And when banks do manage to hire a competent systems team, they typically
underestimate the complexity of a large development project. "They
think that throwing 100 people at a problem should take care of it,"
says a software expert at a small shop, "but running a large software
project requires extraordinary skills that only a few companies such as
IBM, Lucent and Martin-Marietta have really mastered."
IT departments taking on development projects to keep abreast of new
technology often do it backwards. They start writing data classes and lower-level
parts of the system while they are learning the technology. By the time
they move to higher-level development, their early building blocks are outdated,
so they have to go back and modify them. The result is kludge piled upon
kludge. "This type of project doesn't lend itself to teams doing it
the first time around," noted a consultant. "It would be more
useful to buy something and work from there, but that is not in the IT interest."
The project management problems are compounded by an ugly truth: most
top banks can't attract enough top programmers. One highly skilled programmer
is more productive than several moderately skilled ones, and there just
aren't enough great programmers to meet the demands within the financial
industry. "It's hard to find C++ programmers on Wall Street, and even
harder to find quants," says a vendor who has a few of both on staff.
Software experts who understand the business challenges of derivatives are
extremely rare. Perhaps it shouldn't be surprising that once a system is
built, the owners often aren't sure what they have.
When they do get good talent, it's hard to keep them focused on long-term
development projects. Software engineers at banks don't want to spend years
on a single project. It gets boring, they risk abrupt termination if the
project isn't accepted, and their marketability decreases as they limit
their work to the narrow scope of a single derivatives project. The best
engineers want to work on advanced projects with other experts. Consultants
say one Canadian bank saw its derivatives development grind to a halt as
its IT staff drifted off to other jobs. Threats can come from unexpected
directions. At another Canadian bank, a software team was working long hours
on development. During those long hours, two key team members became romantically
involved and then left to get married. The project died.

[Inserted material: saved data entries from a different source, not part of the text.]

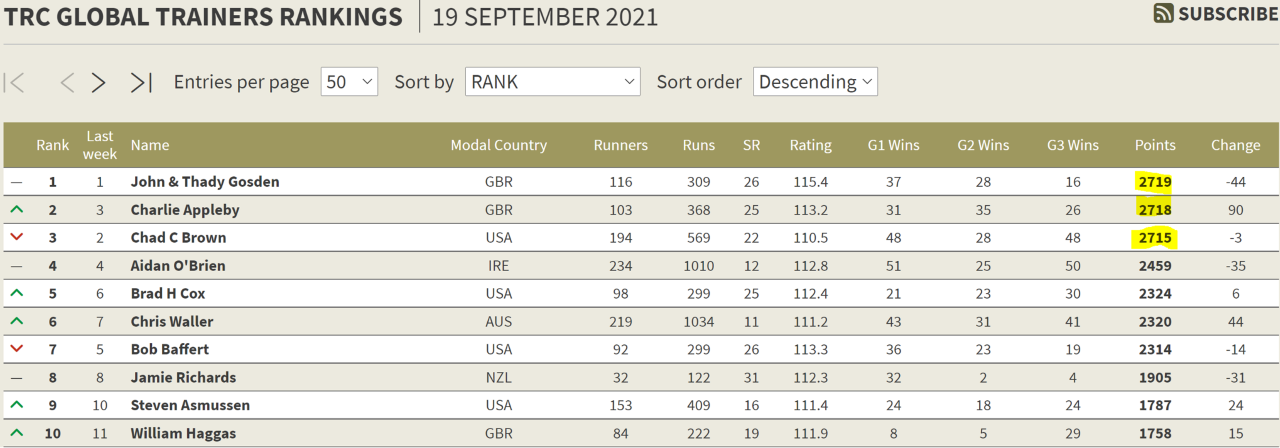
Task: Click highlighted 2719 points value
Action: coord(1154,182)
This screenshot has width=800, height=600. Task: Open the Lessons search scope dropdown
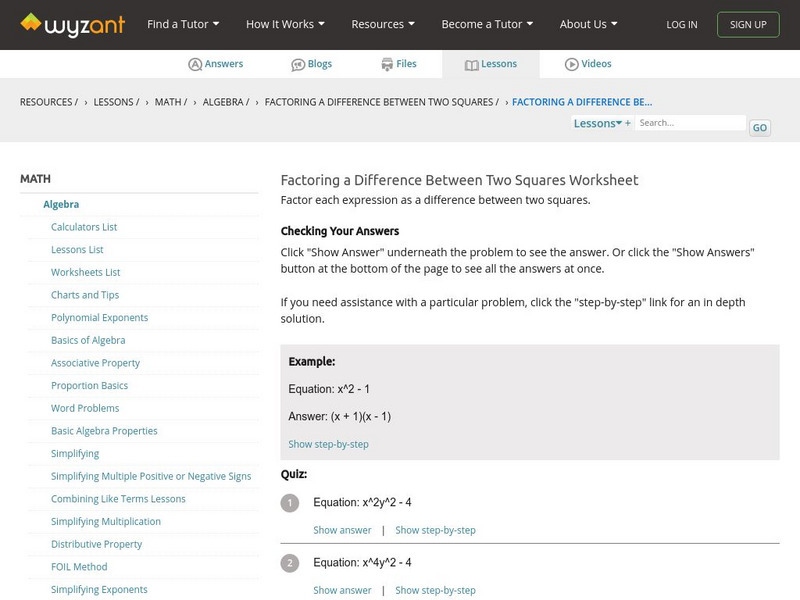597,123
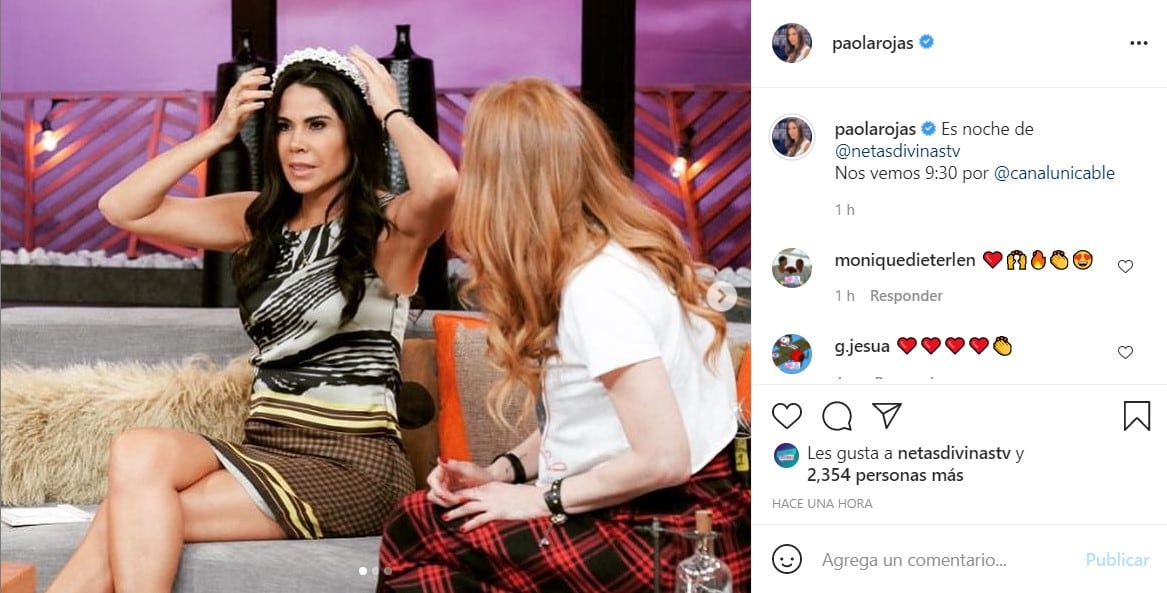
Task: Like moniquedieterlen's comment
Action: pos(1125,266)
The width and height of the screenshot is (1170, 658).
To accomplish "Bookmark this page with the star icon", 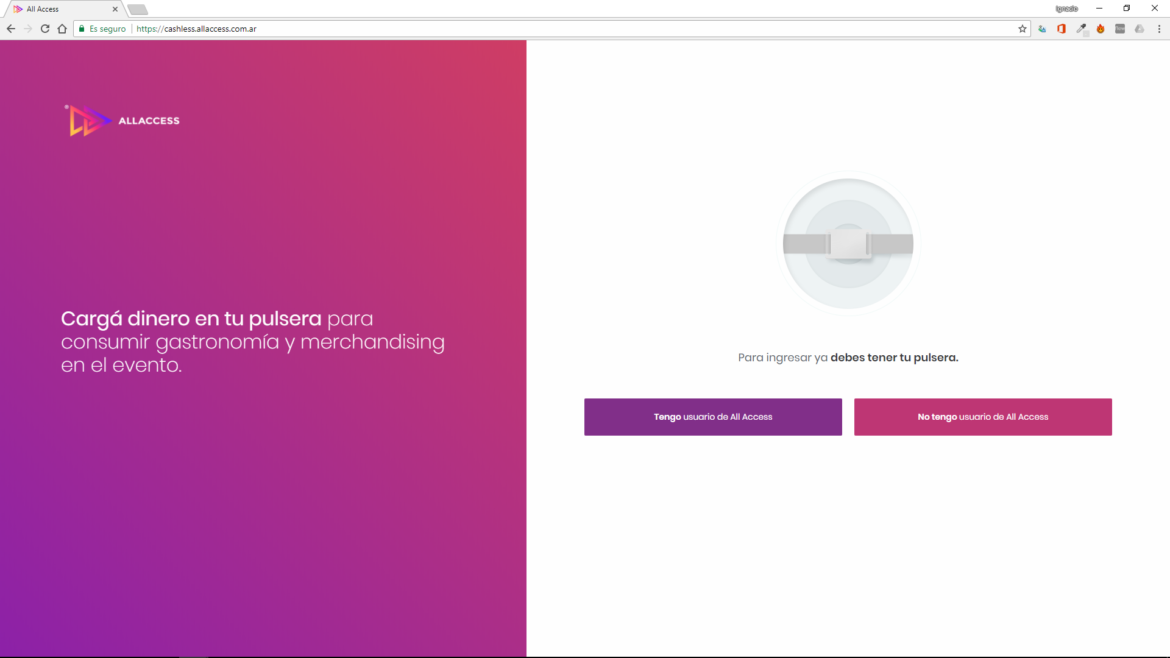I will pos(1022,29).
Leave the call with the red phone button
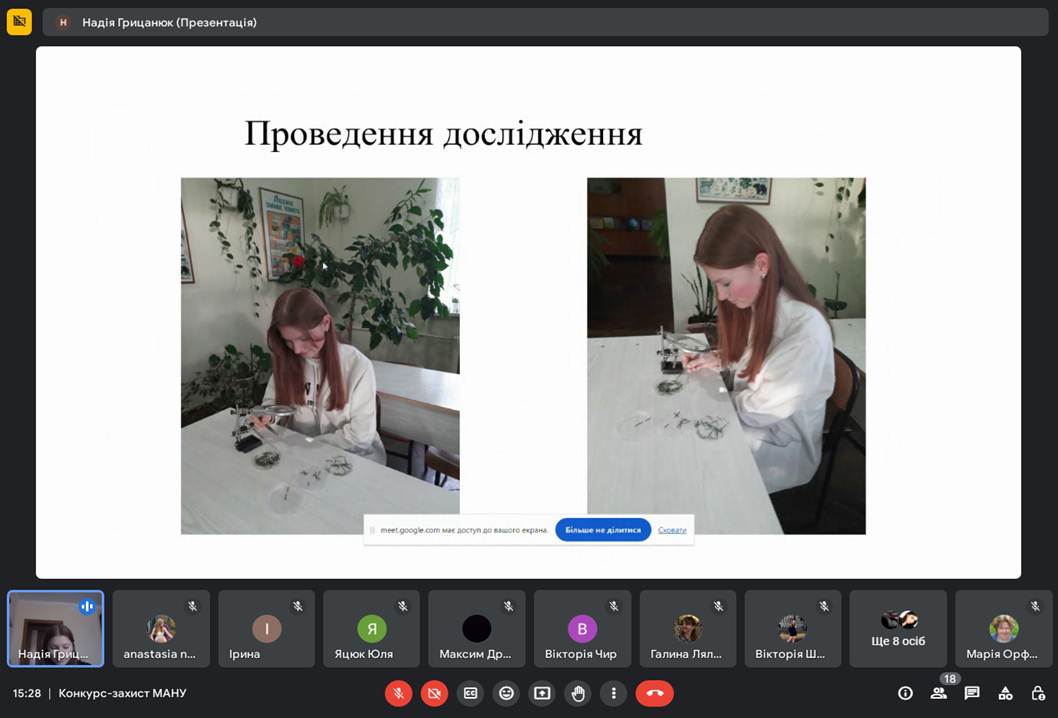The image size is (1058, 718). click(653, 692)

Another common project management failing is mismanaging the work assigned
to different teams of outside vendors. One bank, for example, decided to
bring in two vendors so it could develop both a middle office and a back
office simultaneously. Not surprisingly, the solution was very slow. Equally
predictably, each vendor blamed the other.
One outside consultant found the bank couldn't even cooperate at the
database level but was using intermediary views. "The bank had no control
over what these people were doing," explains Intuitive's Jos Stoop.
"After more than two years of work, no workable solution had been produced,
so they called us in." Stoop found the bank was blaming the wrong vendor
and suggested improvements that made an unusable result into a crippled,
but working, system. "A lot of it was forcing the vendors to work together
because they had both been hiding by blaming each other. You cannot leave
it up to vendors to do the right thing for you."
Fear of commitment
Dealers shouldn't be surprised if their systems groups underperform or
if morale is low. Many banks don't have the patience to invest in long development
programs with no visible returns. In many cases, the higher-ups call out
for human sacrifices, although programmers will often suffice. Basically,
says the vice president of a large financial technology firm, banks have
begun to realize that software development is not their core business. "At
some point, even big banks like JP Morgan will realize that they have staffs
costing millions to support proprietary software. They have to maintain
it and staff a help desk, and that isn't their business." Eventually,
even banks with tens of millions invested in a functional home-built derivatives
system will find the courage to shut it down.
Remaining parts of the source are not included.